Le conseiller national Lukas Reimann (SG) voit pour sa part dans les réserves d’or le fondement de la marge de manœuvre et de l’indépendance hevétique. Sa solution pour régler la crise économique liée à l’endettement des Etats: «revenir à une politique monétaire solide et fondée sur des valeurs réelles, visibles et concrètes».

Au regard du surendettement de certains pays, le comité d’initiative juge «irresponsable» que la BNS stocke une partie de ses réserves de métal jaune à l’étranger.

L’or de la BNS représente le fondement de la confiance dans la monnaie suisse, donc de la stabilité de la place financière helvétique, a insisté M. Reimann. «Les réserves d’or sont les garantes d’un avenir florissant», a conclu M Schlüer.

L’UDC a jusqu’au 20 mars 2013 pour récolter les 100’000 signatures nécessaires au dépôt de son initiative.
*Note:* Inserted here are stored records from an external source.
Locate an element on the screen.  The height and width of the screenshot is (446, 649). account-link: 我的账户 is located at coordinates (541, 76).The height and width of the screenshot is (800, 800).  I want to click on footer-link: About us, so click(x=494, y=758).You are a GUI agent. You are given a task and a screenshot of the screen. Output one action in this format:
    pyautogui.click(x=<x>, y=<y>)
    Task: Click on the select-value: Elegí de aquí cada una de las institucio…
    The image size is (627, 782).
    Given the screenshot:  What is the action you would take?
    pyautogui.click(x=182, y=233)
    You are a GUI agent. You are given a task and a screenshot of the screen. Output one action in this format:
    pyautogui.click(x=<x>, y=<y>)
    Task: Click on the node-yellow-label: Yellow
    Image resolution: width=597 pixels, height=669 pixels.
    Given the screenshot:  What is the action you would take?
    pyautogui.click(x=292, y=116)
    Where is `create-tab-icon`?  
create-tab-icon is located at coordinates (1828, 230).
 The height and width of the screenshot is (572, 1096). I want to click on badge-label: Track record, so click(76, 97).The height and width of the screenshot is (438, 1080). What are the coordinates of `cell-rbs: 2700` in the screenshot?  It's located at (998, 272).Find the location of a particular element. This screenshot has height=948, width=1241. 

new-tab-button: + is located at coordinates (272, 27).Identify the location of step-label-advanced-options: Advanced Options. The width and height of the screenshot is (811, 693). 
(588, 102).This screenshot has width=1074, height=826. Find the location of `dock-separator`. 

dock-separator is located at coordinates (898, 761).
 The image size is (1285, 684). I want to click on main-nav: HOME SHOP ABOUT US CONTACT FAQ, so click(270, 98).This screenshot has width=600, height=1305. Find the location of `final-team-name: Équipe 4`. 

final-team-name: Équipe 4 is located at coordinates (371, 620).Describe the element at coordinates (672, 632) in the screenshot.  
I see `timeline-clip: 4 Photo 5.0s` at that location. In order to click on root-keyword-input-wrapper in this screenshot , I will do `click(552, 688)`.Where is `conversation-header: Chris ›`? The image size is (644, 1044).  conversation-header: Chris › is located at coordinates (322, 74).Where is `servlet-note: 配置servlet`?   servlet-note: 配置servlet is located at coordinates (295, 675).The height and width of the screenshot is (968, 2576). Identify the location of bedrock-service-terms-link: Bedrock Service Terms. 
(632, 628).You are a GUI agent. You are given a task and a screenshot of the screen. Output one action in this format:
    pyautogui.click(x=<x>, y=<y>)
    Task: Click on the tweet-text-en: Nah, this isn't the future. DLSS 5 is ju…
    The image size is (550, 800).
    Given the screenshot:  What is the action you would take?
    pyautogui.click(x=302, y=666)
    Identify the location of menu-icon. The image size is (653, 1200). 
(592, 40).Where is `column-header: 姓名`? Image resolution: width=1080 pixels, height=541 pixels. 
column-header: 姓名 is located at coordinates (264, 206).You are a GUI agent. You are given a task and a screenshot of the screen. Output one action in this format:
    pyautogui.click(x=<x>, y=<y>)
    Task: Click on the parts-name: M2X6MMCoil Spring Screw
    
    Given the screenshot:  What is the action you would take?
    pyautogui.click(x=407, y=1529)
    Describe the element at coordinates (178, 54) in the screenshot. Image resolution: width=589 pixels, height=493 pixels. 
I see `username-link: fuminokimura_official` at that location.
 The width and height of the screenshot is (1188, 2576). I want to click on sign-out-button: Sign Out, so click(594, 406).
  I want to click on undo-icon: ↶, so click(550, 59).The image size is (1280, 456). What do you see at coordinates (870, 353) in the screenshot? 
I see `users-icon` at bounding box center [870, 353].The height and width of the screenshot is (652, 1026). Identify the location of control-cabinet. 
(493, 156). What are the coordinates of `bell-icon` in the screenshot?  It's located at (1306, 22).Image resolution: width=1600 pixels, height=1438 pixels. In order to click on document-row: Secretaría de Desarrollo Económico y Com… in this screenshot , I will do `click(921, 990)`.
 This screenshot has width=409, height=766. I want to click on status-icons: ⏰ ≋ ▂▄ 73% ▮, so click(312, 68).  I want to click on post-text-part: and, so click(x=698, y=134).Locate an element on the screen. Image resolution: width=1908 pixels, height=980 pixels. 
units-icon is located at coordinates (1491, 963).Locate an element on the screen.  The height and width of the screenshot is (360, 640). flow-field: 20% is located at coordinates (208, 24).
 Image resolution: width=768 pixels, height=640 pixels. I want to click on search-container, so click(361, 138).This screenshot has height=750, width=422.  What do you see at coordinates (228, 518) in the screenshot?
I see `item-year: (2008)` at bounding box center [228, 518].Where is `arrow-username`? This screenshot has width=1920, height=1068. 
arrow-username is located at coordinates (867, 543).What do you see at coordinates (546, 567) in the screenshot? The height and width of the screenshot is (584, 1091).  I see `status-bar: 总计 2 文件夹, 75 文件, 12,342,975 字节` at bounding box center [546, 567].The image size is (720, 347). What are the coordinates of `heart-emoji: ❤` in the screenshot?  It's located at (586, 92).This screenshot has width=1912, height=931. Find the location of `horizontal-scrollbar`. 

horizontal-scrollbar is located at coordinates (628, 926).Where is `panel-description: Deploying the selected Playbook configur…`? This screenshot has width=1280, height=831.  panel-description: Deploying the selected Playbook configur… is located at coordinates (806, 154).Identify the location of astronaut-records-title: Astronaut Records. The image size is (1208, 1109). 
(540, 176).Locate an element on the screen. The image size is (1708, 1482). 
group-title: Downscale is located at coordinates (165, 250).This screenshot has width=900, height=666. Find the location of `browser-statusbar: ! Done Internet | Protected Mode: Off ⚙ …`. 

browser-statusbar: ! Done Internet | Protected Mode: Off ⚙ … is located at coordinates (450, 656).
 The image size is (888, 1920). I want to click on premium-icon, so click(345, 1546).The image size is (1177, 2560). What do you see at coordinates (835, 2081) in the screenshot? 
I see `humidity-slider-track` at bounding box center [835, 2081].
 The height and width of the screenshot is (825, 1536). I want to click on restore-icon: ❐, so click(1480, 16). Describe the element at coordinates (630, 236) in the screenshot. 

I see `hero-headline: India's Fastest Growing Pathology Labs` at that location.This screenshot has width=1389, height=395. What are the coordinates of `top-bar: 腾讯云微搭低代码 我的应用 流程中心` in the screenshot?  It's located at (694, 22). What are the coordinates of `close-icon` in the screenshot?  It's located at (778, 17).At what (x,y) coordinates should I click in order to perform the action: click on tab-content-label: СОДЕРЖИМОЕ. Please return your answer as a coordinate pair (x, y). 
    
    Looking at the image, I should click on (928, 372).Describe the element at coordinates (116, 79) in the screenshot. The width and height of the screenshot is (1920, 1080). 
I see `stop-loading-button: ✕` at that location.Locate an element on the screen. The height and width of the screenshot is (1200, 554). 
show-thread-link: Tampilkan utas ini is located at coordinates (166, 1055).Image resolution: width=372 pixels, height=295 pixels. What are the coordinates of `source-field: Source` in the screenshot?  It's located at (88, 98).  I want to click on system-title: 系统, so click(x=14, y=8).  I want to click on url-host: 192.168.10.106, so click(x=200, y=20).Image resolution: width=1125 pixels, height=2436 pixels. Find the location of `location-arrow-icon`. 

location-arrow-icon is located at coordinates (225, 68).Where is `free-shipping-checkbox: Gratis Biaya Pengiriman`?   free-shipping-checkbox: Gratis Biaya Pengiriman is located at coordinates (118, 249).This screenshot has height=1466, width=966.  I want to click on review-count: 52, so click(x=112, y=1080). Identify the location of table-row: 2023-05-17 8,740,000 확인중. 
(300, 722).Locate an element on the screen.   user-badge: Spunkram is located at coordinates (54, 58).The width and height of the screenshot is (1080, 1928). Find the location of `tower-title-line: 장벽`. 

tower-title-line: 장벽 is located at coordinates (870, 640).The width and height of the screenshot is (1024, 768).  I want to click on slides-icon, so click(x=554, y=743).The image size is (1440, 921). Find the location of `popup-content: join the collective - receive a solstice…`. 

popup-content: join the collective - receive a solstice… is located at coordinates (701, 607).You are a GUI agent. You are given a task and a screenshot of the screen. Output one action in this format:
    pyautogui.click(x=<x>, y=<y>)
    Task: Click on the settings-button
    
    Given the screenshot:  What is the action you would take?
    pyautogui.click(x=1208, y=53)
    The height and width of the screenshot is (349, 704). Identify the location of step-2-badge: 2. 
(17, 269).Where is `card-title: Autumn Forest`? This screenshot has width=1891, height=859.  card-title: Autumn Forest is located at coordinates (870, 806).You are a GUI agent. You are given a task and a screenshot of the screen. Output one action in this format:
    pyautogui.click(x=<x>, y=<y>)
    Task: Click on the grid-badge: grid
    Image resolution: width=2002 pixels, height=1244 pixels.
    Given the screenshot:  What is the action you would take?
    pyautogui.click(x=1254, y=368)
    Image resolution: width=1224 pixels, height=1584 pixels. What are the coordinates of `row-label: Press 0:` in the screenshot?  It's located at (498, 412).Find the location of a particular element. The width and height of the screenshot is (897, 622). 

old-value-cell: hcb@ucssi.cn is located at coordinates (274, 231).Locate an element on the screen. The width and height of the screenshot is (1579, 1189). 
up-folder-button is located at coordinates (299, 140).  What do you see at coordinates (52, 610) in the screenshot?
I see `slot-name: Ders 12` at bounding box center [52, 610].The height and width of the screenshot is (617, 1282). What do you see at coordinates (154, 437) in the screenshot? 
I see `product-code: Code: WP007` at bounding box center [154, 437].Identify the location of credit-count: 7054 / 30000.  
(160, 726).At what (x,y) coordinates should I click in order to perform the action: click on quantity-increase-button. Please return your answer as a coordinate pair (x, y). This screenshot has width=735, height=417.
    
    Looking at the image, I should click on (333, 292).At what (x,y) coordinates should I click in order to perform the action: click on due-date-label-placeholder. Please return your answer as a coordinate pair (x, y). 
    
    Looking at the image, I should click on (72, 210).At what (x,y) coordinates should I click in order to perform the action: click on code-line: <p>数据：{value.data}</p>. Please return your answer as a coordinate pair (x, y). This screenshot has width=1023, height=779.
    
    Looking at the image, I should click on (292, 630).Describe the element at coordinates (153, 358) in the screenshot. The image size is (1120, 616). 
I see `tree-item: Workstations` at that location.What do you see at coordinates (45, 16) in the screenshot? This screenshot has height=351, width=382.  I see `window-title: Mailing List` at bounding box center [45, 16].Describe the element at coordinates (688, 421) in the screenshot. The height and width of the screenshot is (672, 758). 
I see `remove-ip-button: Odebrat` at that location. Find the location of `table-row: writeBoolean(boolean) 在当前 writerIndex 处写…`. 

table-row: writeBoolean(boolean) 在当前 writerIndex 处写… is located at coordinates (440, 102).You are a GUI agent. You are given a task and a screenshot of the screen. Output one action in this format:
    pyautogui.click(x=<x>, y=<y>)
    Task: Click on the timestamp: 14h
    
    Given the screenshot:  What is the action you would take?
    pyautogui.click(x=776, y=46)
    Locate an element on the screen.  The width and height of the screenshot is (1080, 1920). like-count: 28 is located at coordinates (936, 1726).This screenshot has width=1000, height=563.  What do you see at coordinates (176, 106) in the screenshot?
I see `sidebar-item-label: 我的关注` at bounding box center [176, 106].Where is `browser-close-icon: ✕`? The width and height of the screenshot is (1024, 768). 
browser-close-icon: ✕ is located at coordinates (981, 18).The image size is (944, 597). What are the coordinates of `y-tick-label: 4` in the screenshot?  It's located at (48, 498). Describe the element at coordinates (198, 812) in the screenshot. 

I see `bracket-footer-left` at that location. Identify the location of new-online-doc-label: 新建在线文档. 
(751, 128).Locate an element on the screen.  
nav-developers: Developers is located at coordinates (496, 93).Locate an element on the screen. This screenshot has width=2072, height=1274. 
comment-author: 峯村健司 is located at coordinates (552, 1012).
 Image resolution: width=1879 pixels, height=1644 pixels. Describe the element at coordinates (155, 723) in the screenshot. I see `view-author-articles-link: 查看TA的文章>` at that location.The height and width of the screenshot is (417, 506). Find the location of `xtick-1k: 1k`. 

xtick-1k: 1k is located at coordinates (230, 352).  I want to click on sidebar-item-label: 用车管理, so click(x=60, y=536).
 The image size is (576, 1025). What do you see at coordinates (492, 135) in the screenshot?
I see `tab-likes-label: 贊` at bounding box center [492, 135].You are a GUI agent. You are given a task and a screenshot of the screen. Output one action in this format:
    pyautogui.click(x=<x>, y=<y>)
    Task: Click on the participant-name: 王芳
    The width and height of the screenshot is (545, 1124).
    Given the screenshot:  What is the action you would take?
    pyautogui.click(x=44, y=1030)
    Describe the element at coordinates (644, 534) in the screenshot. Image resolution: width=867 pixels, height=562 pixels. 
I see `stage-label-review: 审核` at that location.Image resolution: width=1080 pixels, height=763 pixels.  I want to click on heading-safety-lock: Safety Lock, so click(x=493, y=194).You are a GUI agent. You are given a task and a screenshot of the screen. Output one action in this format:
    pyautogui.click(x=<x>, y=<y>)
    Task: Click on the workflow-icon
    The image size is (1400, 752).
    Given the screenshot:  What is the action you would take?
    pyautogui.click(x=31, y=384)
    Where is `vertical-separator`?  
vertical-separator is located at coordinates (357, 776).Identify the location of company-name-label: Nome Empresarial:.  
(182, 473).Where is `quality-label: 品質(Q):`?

Le délai a été publié hier dans la Feuille fédérale. –

source ats sep11

1 réponse »

  1. 20 % d’or, avec un bilan gonflé par les achats illimités d’euro, ça ne va pas être évident! Mais c’est une initiative citoyenne qui vise juste dans ce pays qui demeure la dernière démocratie d’Europe continentale; c’est pourquoi certains aimeraient tant le détruire.